Le Veve Audrey is a French postdoc of 29 years old. In 2016, after a bachelor’s degree in agronomic sciences, she did a master's degree in genetics at the University of Nice. For two years, she focused on population and evolutionary genetics. In March 2022, she defended her thesis, supervised by V. Castric, on the evolutionary consequences of dominance at the self-incompatibility locus. Since April 2022, she has been working with Clément Lafon-Placette in Prague. 


Climate change poses a significant threat to plant species, potentially pushing them beyond their adaptive capacities. Epigenetic modifications, such as DNA methylation, have emerged as a key mechanism enabling plants to quickly adapt to environmental changes by generating locally adapted phenotypes. These phenotypic changes can even be inherited across multiple generations, thus potentially becoming targets of natural selection. However, whether natural selection can act on these epialleles has hardly been tested directly. Addressing this knowledge gap is crucial as population survival may heavily rely on DNA methylation, especially in populations with restricted genetic diversity, such as within clonal plant species.

We compared the genomic and epigenomic diversity from seven natural populations of four individuals of woodland strawberry clonal species (Fragaria vesca). We distinguished the epigenome on the three methylation contexts (CG, CHG, CHH). Specifically, we investigated the effect of the wide altitudinal range on the diversity of these epigenomes and of the genome. Moreover, we studied the heritability of the epigenetic diversity across clonal generations in new environments at low altitudes. 
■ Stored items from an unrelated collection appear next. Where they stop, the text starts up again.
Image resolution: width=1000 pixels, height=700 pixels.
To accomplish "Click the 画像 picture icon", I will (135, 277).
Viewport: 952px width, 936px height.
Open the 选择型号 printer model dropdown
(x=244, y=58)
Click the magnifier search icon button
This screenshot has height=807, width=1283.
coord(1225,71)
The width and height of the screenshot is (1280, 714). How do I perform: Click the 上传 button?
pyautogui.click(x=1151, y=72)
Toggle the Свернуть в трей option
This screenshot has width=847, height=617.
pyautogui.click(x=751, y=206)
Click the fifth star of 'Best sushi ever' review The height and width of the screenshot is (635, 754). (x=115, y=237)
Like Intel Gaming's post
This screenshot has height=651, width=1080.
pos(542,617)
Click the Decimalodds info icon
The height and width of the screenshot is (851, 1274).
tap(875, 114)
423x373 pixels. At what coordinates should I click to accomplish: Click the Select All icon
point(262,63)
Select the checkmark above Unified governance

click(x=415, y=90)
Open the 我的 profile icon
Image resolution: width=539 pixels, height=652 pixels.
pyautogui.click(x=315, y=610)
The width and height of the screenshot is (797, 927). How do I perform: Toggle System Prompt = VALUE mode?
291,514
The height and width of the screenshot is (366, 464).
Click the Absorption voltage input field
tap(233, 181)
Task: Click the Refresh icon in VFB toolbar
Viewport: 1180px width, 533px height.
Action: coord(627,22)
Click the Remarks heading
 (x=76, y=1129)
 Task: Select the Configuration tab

Our analyses found a wide intra- and interpopulation epigenetic diversity despite a considerably low genetic diversity. We identified heritable epialleles exhibiting signs of positive selection associated with altitude in the CG, CHG, and CHH contexts. Interestingly, some of these epialleles were independent of genetic variation, suggesting they may have arisen stochastically or in response to environmental variation. These findings hint at the role of epigenetic variation in facilitating rapid adaptation to varying environments in the face of reduced genetic diversity, as in clonal species.